If you delivered vaginally, you may be cleared to resume moderate exercise within a few weeks after your delivery. On the other hand, if you delivered your baby via Caesarean section, you’ll need to talk with your doctor about what kind of exercises you can do and when. After all, a Caesarean section is major abdominal surgery and you need to make sure you don’t put unnecessary stress on your healing incision.
One of the first exercises you should begin doing after delivery are Kegel exercises for the muscles in your pelvic floor. These are safe for you to do no matter how you delivered your baby. Even if you had an episiotomy or a tear, these exercises will help you heal. These exercises also help improve muscle tone, which helps to prevent incontinence and makes sexual activity more pleasurable – when your doctor says it’s safe to resume, of course. If you did have an episiotomy or tear, avoid squatting or sitting with your legs far apart until you’ve completely healed.
To build up your stamina, you should also consider gentle exercises, such as walking or swimming. Even at a young age, your baby will enjoy going on walks with you. You can use a sling to carry your baby with you, a stroller or any other form of child carrier. Even if you just walk to the mailbox and back, you and your baby will certainly enjoy the fresh air and the activity.
In addition, when you’re pregnant, your abdominal muscles have to accommodate your growing uterus. In all women they stretch and thin, and in about one-third of women, the muscles separate completely. This condition is known as diastasis recti – your doctor can help you determine if you’ve experienced this. If your muscles did separate, you’ll want to perform abdominal exercises to help the muscles reattach.

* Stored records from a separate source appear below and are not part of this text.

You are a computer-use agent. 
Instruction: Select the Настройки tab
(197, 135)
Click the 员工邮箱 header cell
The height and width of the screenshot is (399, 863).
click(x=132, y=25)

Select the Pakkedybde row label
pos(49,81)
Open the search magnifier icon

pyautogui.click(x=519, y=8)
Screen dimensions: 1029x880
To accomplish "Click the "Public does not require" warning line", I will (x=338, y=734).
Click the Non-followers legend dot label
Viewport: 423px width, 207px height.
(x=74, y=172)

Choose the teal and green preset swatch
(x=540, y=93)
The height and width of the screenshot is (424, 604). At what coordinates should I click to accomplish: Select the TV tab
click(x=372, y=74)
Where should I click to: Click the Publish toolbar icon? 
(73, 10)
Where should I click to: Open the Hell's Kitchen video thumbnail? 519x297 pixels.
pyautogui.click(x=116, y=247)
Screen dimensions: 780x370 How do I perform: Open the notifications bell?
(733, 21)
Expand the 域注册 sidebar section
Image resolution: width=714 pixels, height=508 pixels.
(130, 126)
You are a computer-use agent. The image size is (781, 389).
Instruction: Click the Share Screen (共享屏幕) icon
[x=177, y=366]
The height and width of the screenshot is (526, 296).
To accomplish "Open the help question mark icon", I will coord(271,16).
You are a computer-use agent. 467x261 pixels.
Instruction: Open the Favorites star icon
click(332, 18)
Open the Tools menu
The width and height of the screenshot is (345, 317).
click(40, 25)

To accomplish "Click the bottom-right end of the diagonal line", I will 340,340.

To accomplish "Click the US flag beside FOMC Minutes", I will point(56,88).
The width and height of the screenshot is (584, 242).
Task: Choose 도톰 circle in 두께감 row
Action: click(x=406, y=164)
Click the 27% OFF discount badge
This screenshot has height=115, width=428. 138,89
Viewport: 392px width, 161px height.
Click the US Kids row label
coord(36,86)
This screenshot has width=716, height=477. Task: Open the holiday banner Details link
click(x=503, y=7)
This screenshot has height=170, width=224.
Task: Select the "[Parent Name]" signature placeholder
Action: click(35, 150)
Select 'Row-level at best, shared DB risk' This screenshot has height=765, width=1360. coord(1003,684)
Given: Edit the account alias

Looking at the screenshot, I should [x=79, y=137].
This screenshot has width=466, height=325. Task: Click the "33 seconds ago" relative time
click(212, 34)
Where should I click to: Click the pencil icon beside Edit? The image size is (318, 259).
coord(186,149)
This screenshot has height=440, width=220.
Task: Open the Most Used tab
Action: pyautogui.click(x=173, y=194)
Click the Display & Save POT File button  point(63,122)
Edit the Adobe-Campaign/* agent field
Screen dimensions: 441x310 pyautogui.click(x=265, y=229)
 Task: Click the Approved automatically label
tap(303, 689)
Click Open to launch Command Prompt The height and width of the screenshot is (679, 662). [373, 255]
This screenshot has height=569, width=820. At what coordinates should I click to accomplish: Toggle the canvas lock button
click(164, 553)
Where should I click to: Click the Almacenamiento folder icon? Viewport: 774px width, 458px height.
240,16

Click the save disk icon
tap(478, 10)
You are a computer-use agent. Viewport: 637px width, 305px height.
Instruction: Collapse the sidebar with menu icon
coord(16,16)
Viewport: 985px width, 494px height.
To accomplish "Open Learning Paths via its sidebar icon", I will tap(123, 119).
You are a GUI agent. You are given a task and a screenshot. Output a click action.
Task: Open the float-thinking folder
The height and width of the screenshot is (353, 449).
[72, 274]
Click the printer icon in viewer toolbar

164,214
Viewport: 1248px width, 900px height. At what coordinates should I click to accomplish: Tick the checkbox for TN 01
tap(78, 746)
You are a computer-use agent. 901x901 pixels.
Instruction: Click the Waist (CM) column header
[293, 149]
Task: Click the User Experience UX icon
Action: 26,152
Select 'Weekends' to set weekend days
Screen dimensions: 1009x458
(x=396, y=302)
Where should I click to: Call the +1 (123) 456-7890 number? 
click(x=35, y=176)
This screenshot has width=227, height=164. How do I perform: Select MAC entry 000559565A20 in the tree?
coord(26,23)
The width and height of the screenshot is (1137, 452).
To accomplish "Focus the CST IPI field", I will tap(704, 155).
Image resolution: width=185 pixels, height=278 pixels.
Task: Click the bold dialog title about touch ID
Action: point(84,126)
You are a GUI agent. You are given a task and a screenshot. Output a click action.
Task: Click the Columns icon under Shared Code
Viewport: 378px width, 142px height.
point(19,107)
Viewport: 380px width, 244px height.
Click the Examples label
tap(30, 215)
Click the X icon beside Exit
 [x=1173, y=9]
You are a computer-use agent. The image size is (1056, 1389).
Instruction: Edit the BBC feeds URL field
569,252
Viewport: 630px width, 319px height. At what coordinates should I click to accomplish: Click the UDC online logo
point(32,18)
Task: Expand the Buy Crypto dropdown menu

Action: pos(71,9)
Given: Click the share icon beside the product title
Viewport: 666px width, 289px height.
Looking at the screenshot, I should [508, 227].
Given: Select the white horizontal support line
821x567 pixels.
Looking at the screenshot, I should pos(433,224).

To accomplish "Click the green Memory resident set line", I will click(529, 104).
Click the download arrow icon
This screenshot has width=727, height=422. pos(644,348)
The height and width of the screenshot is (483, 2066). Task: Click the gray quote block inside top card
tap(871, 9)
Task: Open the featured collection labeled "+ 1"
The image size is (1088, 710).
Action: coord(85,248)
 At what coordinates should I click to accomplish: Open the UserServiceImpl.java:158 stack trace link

One simple exercise is to like on the floor on your back on top of a long towel. Wrap the towel up over your body, crossing the ends over each other and holding them in the opposite hands. Bend your knees and place your feet on the floor. As you slowly curl up in a crunch, pull on the ends of the towel, encouraging your abdominal muscles to meet in the center of your body. Even if you didn’t experience diastasis recti, this exercise is a good one to help you regain your abdominal muscle tone.